I have a photo of me aged about 16. A black and white portrait; head and my naked chest. There is no smile, no pout, instead a penetrating stare directly back at the viewer. Look closely and the photo reveals my lop sided breast, a result of Poland Syndrome.
Puberty hit me at 10/ 11, quickly revealing differences in the way I was growing to the other girls. For me my Poland’s meant only one breast, the easier end of this rare congenital disease. For others the condition is evident from birth, with missing or undeveloped chest muscles, or/and the shoulder, arm and hand might be involved.
Like many other people with Poland Syndrome I had no idea of what it was, or why I had it. In puberty I even wondered if it was my own fault- my nipples had itched as they developed, I worried did I itch them to much? (The nipple on the flat side looked broken up)
My mum knew about my lopsided breasts, and was supportive, it was just the way I was. Primary School was a different thing, I was teased, songs were made up about me, I was made to feel other, different, a freak.
My mum managed to find me a cone shaped foam insert for my bra, I went to a secondary school where nobody knew me, and somehow I managed to disguise myself and my breast. The teasing was for different things now!
Aged 15, I was in a relationship with my first proper boyfriend. Like every boyfriend since I don’t remember him flinching or reacting oddly when he saw me naked. Boyfriends/partners have shown curiosity, but have never been rude. Sadly I know of some women with the condition today who are worrying about how their partners are going to react when they see them naked.
It’s difficult to pin down how the condition has affected me as I’ve grown up. As a late teen and in my early 20s, I consciously revealed my whole body on a nudist beach in Cornwall, a bit of a F*** you rebellion. But it was a complex relationship with my body, like so many people I’ve never had a good confident sense of body image.
In my late teens, a doctor explained that I could have a breast augmentation operation for the affected breast to even them out. It wasn’t until my mid 20s until I decided to find out more. 30 years later, just before Christmas I had my 5th breast operation. Somehow I didn’t take on board when I had my first operation that the implants wouldn’t last for ever- I guess when your in your 20s, ten to fifteen years seems a long time away. My first 3 implants were silicon and saline based, when they end their lifespan the first thing I knew about it was a ruptured implant, shown up on a breast scan. The silicon escapes from the chest, and moves around the body, and can be quite uncomfortable, some people are worried and campaigning about the potential health issues of silicon implants and are having them removed.
Two of my implant operations have resulted in capsular contracture, when a tissues capsule forms that is hard and dense, it’s painful and distorts the shape. Just before Christmas I had my first fat transfer breast augmentation, I will have a follow up operation later this year. It’s the first natural looking and feeling breast I’ve had on that side.
I’ve managed to breast feed both my children on the unaffected breast, in fact one of the surgeons explained that I was born with twice the normal milk ducts in that breast, strangely and wonderfully preparing my body for breast feeding.

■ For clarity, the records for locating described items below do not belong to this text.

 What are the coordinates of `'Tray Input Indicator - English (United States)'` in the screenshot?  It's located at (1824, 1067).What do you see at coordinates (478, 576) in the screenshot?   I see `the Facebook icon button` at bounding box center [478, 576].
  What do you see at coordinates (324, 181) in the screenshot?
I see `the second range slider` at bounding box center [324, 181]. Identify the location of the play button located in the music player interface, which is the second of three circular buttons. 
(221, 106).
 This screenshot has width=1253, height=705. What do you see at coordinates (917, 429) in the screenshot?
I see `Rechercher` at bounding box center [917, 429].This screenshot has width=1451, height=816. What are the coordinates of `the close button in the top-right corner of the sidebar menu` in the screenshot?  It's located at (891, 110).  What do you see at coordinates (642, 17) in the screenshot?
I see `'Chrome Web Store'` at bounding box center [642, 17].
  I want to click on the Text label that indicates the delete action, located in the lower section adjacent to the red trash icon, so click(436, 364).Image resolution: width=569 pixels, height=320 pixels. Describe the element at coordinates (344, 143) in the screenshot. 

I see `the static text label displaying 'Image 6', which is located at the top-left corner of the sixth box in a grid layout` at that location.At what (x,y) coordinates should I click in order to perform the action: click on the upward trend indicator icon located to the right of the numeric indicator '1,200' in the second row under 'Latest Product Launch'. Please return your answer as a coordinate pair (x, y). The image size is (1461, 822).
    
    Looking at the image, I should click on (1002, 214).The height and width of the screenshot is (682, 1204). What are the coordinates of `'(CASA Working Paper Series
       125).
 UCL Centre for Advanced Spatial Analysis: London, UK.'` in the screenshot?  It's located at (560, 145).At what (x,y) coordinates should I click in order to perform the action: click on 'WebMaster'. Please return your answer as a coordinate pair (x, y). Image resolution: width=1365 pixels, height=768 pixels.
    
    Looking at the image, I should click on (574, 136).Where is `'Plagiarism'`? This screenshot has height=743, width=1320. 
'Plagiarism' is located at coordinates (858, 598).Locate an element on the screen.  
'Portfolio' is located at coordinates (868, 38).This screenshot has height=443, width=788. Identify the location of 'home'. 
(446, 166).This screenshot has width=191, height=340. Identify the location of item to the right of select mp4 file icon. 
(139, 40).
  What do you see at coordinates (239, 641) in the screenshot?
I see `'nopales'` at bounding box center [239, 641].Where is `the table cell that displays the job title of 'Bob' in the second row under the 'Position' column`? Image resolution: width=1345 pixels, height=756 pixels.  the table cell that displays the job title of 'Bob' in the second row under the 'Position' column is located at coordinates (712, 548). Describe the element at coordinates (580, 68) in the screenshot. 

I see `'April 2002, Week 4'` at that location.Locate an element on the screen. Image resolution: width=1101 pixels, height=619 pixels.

In all of the years of operations I only remember once a surgeon mentioning that I might have slight Poland Syndrome, and that was a passing comment. Thanks to the Poland Syndrome charity PIP, awareness and support for people with this rare condition is slowly improving. Through the organisation I can now say with confidence that I have Poland Syndrome, and even meet for the first time other people with the condition.
My own story inspired my current art project, ‘Comfort’, that investigates our relationships with our breasts. In every workshop I do, I share my story of Poland Syndrome, each time I do, I feel less embarrassed sharing something I’ve hidden for so many years. Around 100 women and teens will create embroideries for the Comfort quilt, and the quilt will be exhibited in a tour later this year. Each participant and audience member will go away also knowing about the condition. In turn, they can spread the word of the condition, share a bit of comfort to a friend or family member who couldn’t put a name to why their breast hadn’t developed… and feel a little less alone.